The Path Not Taken
Welcome to my random musings about the world, on a weekly-to-occasional basis.
Where we are: Still in Reykjavik, having small adventures, but mostly just spending time with the kid, before they leave on Sunday.
The Path Not Taken
Lane is visiting, so we went for a little road trip yesterday. Iceland is full of geological wonders, and in one day, we watched a geyser shoot boiling water into the air, we hiked around the top of a dormant volcano that now contains a blue lake, and we took selfies in front of two thunderous waterfalls. Oh, and we had lunch in a tomato greenhouse that is, like the entire country, heated with geothermal energy.
It was a pretty good day. On the drive back to our apartment, though, I was a little pouty, because my ankle was too tired for the hike to a third waterfall.
I was annoyed because I only got to see two beautiful waterfalls, rather than three. I think I’m getting greedy.
We first noticed the phenomenon in Cambodia, back in the early days of our travels. We had been in Phnom Penh for longer than I was happy about—it was my first truly developing-country experience, and I was struggling with the smells, the physical discomfort, the rats, the dirt, and the profoundly upsetting history. At one point, from the back of a tuk-tuk, we saw a monkey walking down a street—I was shocked (it was my first urban monkey; I’ve since gotten over it). In short, I hated it, and I was (as ever) not shy about expressing my misery.
On our way to the airport, though, we passed a big, beautiful neighborhood full of new-construction homes and apartments. Lee’s response, of course, was Ooh—we should come back and see what that’s all about! Mine was more like When hell freezes over. And then I spent several months telling anyone who would listen just how awful Phnom Penh is.
Since then, though, I’ve learned that my experience of Phnom Penh was just a matter of the path not taken. We didn’t explore the glamorous neighborhood; we visited the monument to the killing fields. It was a choice. We didn’t wander around the mall; we toured the prison where the Khmer Rouge tortured people. Again, it was our choice. It was the path we took.
But sometimes our choices are more mundane. We don’t choose to do the One Big Thing that you’re ‘supposed’ to do in that place, because we’re busy, or tired, or just not interested in that particular thing. Or maybe it’s too crowded, or (this past year) we’re being cautious about avoiding the Covid, or maybe we’re just all touristed-out. It happens.
I’ve gotten used to having to choose, but admitting it is always a little awkward. Invariably, we get to the airport to leave a country, and we find ourselves chatting with other departing tourists. They want to compare notes: did you see XYZ? Did you go to this, that, & the other? It’s always a little embarrassing when I have to say no. The worst is the open-ended question: Oh—what did you do while you were there? Our response is invariably a weak list, including things like: we bought lightbulbs, we went for a long walk past the US Embassy, we spent three afternoons shopping for new sneakers, and we learned how to buy bus tickets.
I’m feeling a little FOMO here in Iceland—we’ve been here almost three months, and I fear we’re not going to make it to the Snaefallsness Peninsula.

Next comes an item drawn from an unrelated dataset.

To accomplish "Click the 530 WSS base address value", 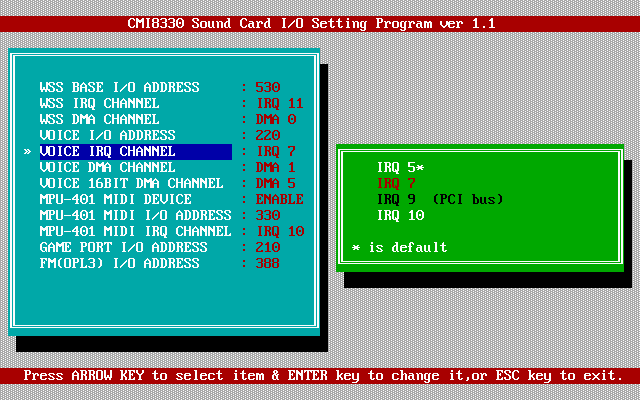I will click(x=267, y=87).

I hear the eastern part of the country is beautiful and green; will we take the time to drive that way & stay for a while? Will I miss out on seeing orcas if we don’t go up into the Westfjords?
Maybe, but it’s raining at the moment, so for today’s big adventure, we went to IKEA for lunch. The food was pretty mediocre, but the whole experience gave us a fascinating glimpse of local life, full of young families, senior citizens, and immigrants. We could’ve gone to one of the fancy seafood restaurants with a beautiful harbor view, but in the last few weeks, they’ve suddenly filled up with American accents. The IKEA cafeteria was much more interesting. I’m glad we went.
Regret is always about the choices we’ve made, isn’t it?
If that’s true, then regret is also a choice in itself. We took the trail to the right and saw nothing but flies. It turns out the trail to the left was the beautiful one (true story). It’s like seeing the neighborhoods on the way to the airport—there’s no sense fretting that we missed something, because the world is big, and we can’t see it all. We can, however, choose to appreciate what’s right in front of us. I wish I were better at remembering that.
From my writer’s notebook:
The Rijksmuseum in Amsterdam (which I’ve never visited, but really want to) has created a reconstruction of one of Rembrandt’s most famous paintings, The Night Watch. Bits of the massive painting have been trimmed off over the years, so the museum used artificial intelligence to figure out what it most likely looked like when it was painted in the 17th century.
History meets the future. That’s kind of cool.